The group had limitless energy and passion but didn’t have, as Eid said, a setting with no limitations, where they could “step out of reality a bit.”

“One of the guys said, ‘What if we put the game in an insane asylum? Think of the stuff you could do,'” Eid said. “We started brainstorming, spent an entire day doing nothing but storyboarding and came up with so much fun for this game.”

Tickstorm’s maiden voyage would be Insanity, an off-kilter, first-person shooter set in a mental institution. They don’t have the money for top-notch rendering and lighting, so they’re putting their faith in work ethics and their own creativity.

“The gameplay and humor in this are going to be a blast,” Eid said. “Things like you come around a corner and herd of squirrels start attacking you, clowns walk by and wave and then walk into a wall. Every time you look into a mirror, you see a different reflection. It’s total insanity!”

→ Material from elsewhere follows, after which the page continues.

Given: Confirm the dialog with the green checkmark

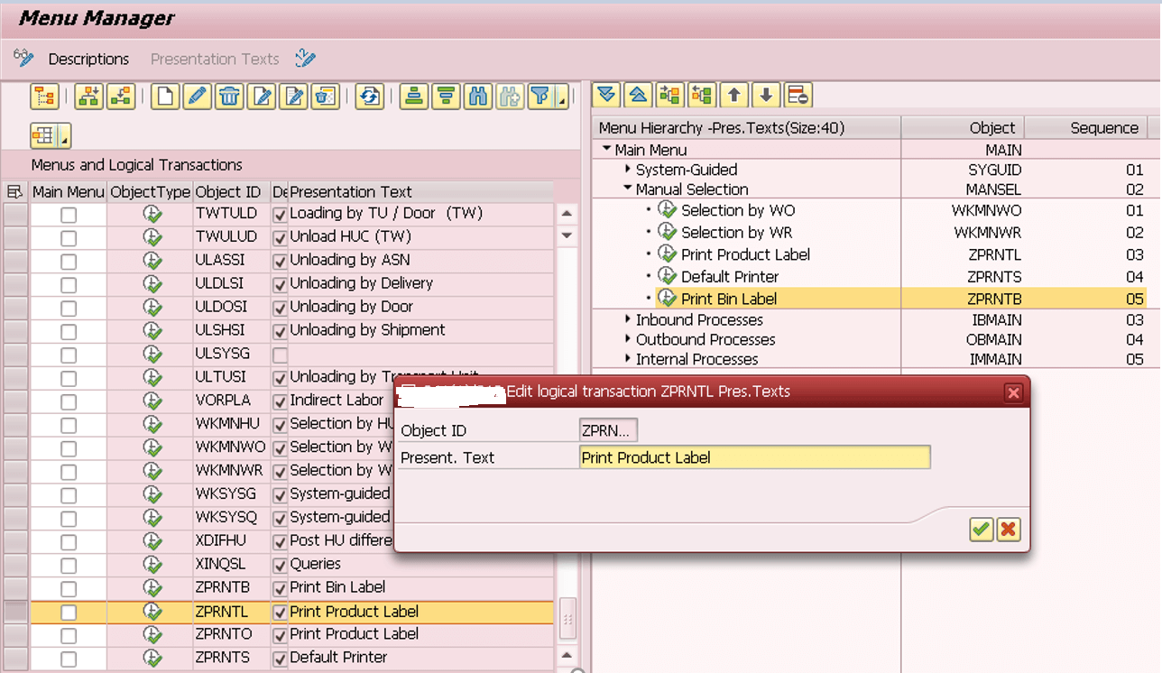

Although it may not be particularly rib-tickling on the digitally printed page, Eid has enthusiasm to spare, and he manages to sell it. Besides, he’s quick to add, Insanity (which they hope to release in 2007) is just a dry run for the big show, though it’s a dry run that has to finance said show.

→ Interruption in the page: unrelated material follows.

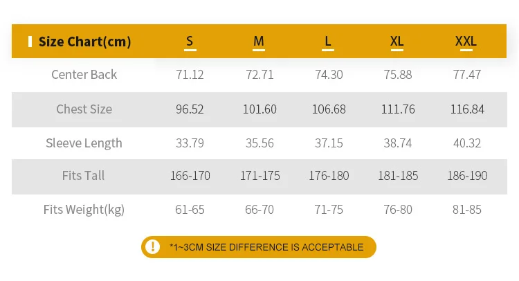Viewport: 519px width, 281px height.
Task: Select the M size column header
Action: pyautogui.click(x=259, y=42)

“We’re learning quite a bit by doing Insanity,” Eid said. “Whatever money we make from that, the group’s already said they want to roll a good portion, if not all of it, back into the company so we can afford better computers for every one of them and better software. For instance, I have an Alienware laptop, too, that fried on me. I mean literally, smoke was rolling out of the keyboard.”

Coming to a town near you
With Insanity slated for next year, and Defend Ironton! due in 2010, times are tight, financially. But that doesn’t deter Tickstorm’s big thinkers; in fact, Eid is already planning on a franchise.

“It opens the door to unlimited sequels, you know, Defend Cleveland!; Defend Cincinnati!; Defend Baltimore! The world’s the limit,” Eid said. “If we get to the point where we’re big like Blizzard or like EA with a graphics department, we can just continue to work on it.”

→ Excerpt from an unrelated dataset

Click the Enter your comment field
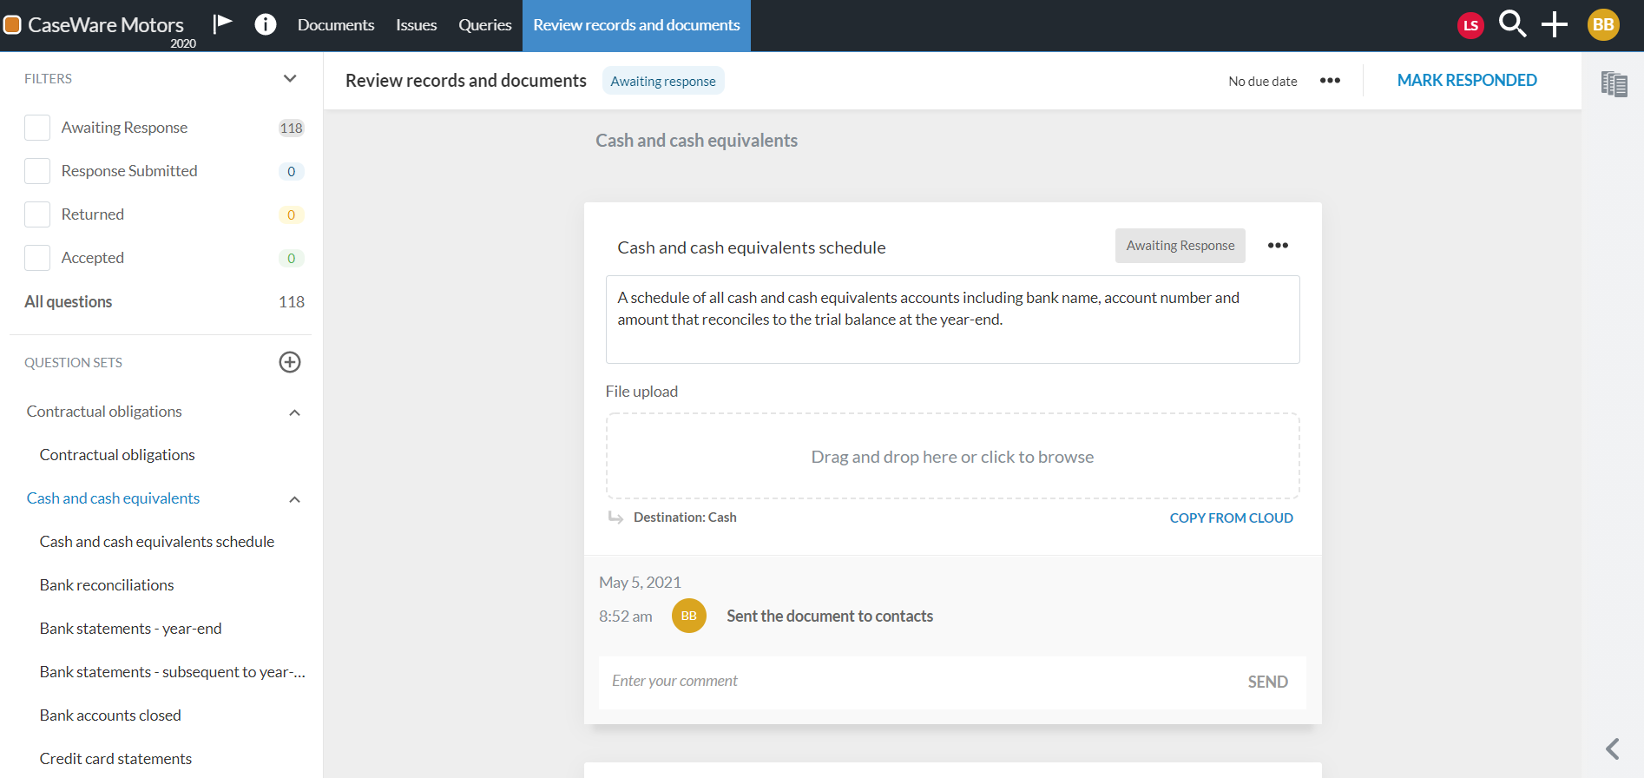This screenshot has height=778, width=1644. click(920, 682)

For now, though, the going is slow. Most of the work is done on the weekends, not including that done by Eid, who recently left his teaching job to work on TickStorm fulltime. The hope is that, one day, his whole team will do the same.

“The hard part about doing this on our own is that these guys have to have jobs, they have to work, some of them work at Pic ‘n’ Save and other places,” Eid said. “They have to make money, so they can’t spend all their time doing this. Not too many guys want to come and work for you when they’re not going to get paid until the game sells. One day, we’re hoping that these games sell enough that these are the only jobs they have to do and they don’t have to work at McDonalds.”

Eid himself has not yet drawn a paycheck from TickStorm.

Migration
All of the long-range planning may seem far-fetched, but Eid and crew don’t see it that way. Their determination is almost fanatical. They’re always working to improve their situation, whether it’s the regular LAN parties they put on for gamers in the area, or small projects to help increase their toolset. For instance, they’ve even begun to pick up on Maya with personal learning editions, but they still don’t have the money to buy it.

To that end, they’ve just picked up their first paying game design gig: creating a safety training game for the Southern Ohio Medical Center of Portsmouth. In the game, which the team is frantically building models for, players learn the proper way to evacuate the facility in case of a fire or other emergency. No, it’s not Half-Life, but it’s work.

The big games are still years away, but it almost makes the effort that much more noble. They’re not just wagering their years of work on a game concept or play mechanics, they’re wagering that, in 2010, there will still be an Ironton worth defending.

But TickStorm doesn’t think that way, and neither does Ironton. In their minds, the game making a splash and the city’s rebirth is practically a forgone conclusion. This small southeastern Ohio city and the game studio share the same intangible power all the graphic artists and multi-million-dollar budgets in the world couldn’t match: They believe.

Justin McElroy is the news editor of The Ironton Tribune and a freelance gaming writer. He lives in Huntington, W.Va. with his fiancee, Sydnee.